Too important to fail: predatory lending still poses a systemic risk to the economy. Will Obama's new consumer financial protection bureau succeed in taming it, or will the agency be strangled in its crib?

AuthorGravois, John
PositionTHE FUTURE OF SUCCESS

If you want a hint as to where the battle of the 2012 general election might go, you could do worse than to look at where it started. On the morning of January 4, 2012, in his first official act of the campaign year, President Barack Obama mounted a podium in a packed high school gym outside Cleveland and rolled out an announcement. Blowing past months of GOP filibustering, he declared his recess appointment of Richard Cordray, a mild-mannered former Ohio attorney general, to serve as the first head of the Consumer Financial Protection Bureau, a powerful new regulatory agency created by the Dodd-Frank law. Back in Washington, GOP leaders, who had held Congress open in a pro-forma session during the Christmas break precisely to block such a recess appointment, went into fits of televised dudgeon, calling the move "arrogant," "unconstitutional," and--this from Mitt Romney himself--"Chicago-style politics at its worst."

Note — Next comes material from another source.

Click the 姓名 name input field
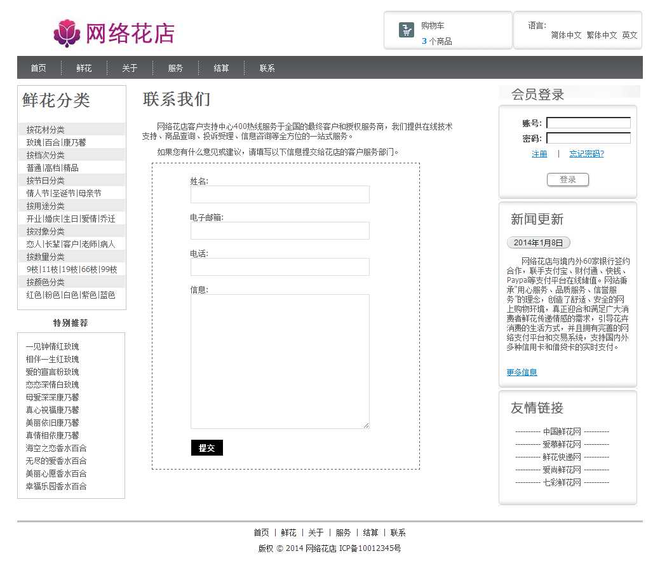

The consumer bureau has provoked virulent opposition from Republicans ever since it emerged as the brainchild of Elizabeth Warren, the Harvard law professor turned progressive folk hero who is now running for Ted Kennedy's old Senate seat in Massachusetts. Though the GOP couldn't stop the creation of the CFPB, it did manage to put enough pressure on Obama to make him shrink from nominating Warren to serve at its head, a decision for which he was promptly vilified by liberals. Then, when Obama nominated Cordray, Republicans held the appointment hostage, demanding structural changes to the bureau that would have made it more accountable to congressional committees and the industries that comfortably influence them. Most recently, in May, Glenn Hubbard, a top economic adviser to the Romney campaign, suggested to the Wall Street Journal that defanging the bureau would be a central agenda item in Romney's economic strategy.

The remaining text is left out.